Cultural Appropriation and Theft

Cultural Appropriation and Theft October 5, 2015

There’s a conversation going on among Pagans about cultural appropriation. I’m re-examining my own work in light of these discussions.

What is ownership? What do I own? Well, to start with, I own the copyright to The Woman Magician. I spent significant time thinking the ideas in the book, writing them, editing them, and sharing them.

Settler landscape - Dungeness Valley Washington
Settler landscape – Dungeness Valley Washington

If someone loaded an efile of the book onto a file sharing site without my permission that would be theft. When people justify this kind of theft by saying “ideas want to be free”, I argue that I am happy to share the ideas. People have written about my work and have entered into dialogue with me and that is thrilling. These folk put their own work into the discussion, so it’s an exchange. Giving away the book doesn’t share the ideas, it steals my labor and offers me nothing in return. U.S. copyright law is with me on this.

In The Woman Magician there is a ritual which tells four stories from four corners of the world. For the Americas I picked a Cherokee story about Grandmother Sun. This story is available on the web and I told it in my own words, so copyright law doesn’t treat this as a theft. However, since I wrote the book my own journey has taken me farther down the road of thinking about the impact of what I do, and now I am wondering if I acted with integrity.

I don’t know the Cherokee people. I know something about my native neighbors, most of whom belong to the Salish Nation. These peoples have a different approach to intellectual property than the European. Here’s an illustration. Recently white allies were invited to meet with native people for a water blessing to protect the waters of the Salish Sea and my family went to the event. A native man played a drum and chanted. The first song he specifically asked us not to try to learn, only enjoy. About the second song he said “If you can catch it you can keep it.”

The second song exemplifies cultural sharing. I was invited to the event as a white person and given explicit permission to learn the song. But what if I had learned the first song? If I recorded it and sold it that would violate copyright law. Suppose I learned it and just sang it to friends, or to myself?
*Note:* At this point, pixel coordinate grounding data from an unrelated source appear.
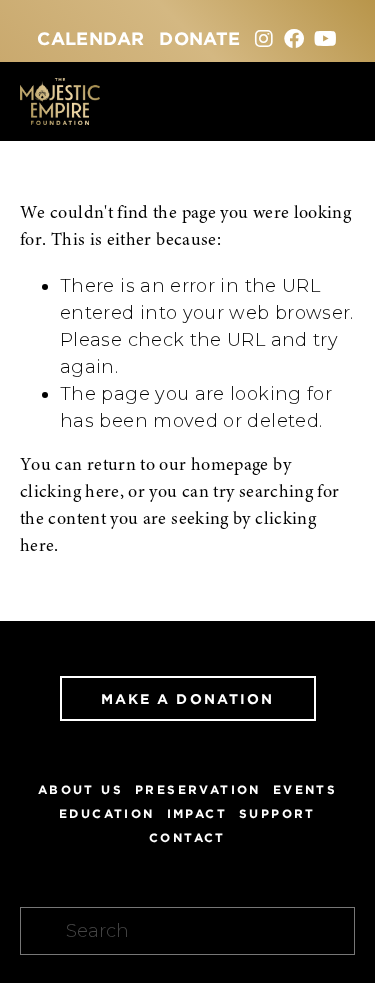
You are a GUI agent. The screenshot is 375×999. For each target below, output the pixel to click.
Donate (199, 38)
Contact (187, 837)
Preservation (198, 789)
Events (305, 789)
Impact (197, 813)
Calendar (90, 38)
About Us (80, 789)
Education (107, 813)
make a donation (188, 698)
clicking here (70, 493)
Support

That might not violate copyright law, but it would still be theft by Salish standards.

There are white people who argue that learning that first song and singing it is perfectly appropriate. It’s just cultural borrowing – cultures always learn from one another – there are other songs very similar to that one. Really, there is no such thing as cultural appropriation.

These arguments are tone-deaf. (Tone-deaf is how we describe white people who saying racist things when we don’t want to call them ‘racist’ and offend other white people).

I come from settler stock. My people came to this continent, killed most of the people on it, and stole their land. Then we stole people from Africa and used their free labor to build the economic infrastructure. I was born poor, my personal family didn’t have money, but because I am white I have been able to live in places only white people live and take jobs only white people get to have to build my personal wealth.

Exchange only happens when people are meeting as equals. But there is a hierarchical relationship between my people and the Salish or the Cherokee. My people didn’t just kill most of the native people, we also forbade them to practice their own culture. The Suquamish people, my nearest neighbors, only rebuilt their tribal longhouse ten years ago. So for me to learn the song I was asked not to learn would not be “exchange”, it would be another instance of the use of force.

Who decides what is cultural exchange, what is cultural appropriation, and whether cultural appropriation is theft? European American culture has trained me to believe that I can take whatever I want from native people and brown people and black people. I don’t have to ask permission and I don’t have to pay attention to what they want or need. As a thoughtful person who tries to live with integrity I disagree consciously. But it’s awfully easy, way too easy, to just take something and use it, until someone stands up and tells me I’m wrong.

As a spiritual person, if someone calls me out on cultural appropriation it’s my responsibility to listen. Salish people aren’t just hanging on to the rights to their songs to make money off them. They are often given songs in spiritual moments. Maybe the song I was permitted to learn was made by a person, or a spirit that wanted to share, and maybe the song I was asked not to learn was given by a spirit who did not wish it to be shared. If I steal a song like that I’m not just stealing from the person, or the tribe, I am stealing from the spirit who gave the song. I might be within my legal rights, and have the cultural force to take without permission, but it would be a spiritual transgression. So why would I do it?

It’s taken this whole essay to tease out the issues around a single instance, the retelling of a story. In the cultural appropriation discussion people object that we would have to do the same work around all the contested artifacts – wearing dreadlocks, singing hip-hop, doing belly dance. Well, yes, we do have to do that work. If our spirituality requires stealing stuff, it isn’t particularly spiritual, eh?

As a first step I’m going to go talk to the web site I learned the Cherokee story from and figure out whether they had permission to share it, and follow that trail until I satisfy myself that it’s legitimate. If it’s not meant to be shared I’m going to pull it from the ritual. I want my work to be clean. I know there is a lot more for me to look at in the traditions I follow and help to shape, but this is at least a start.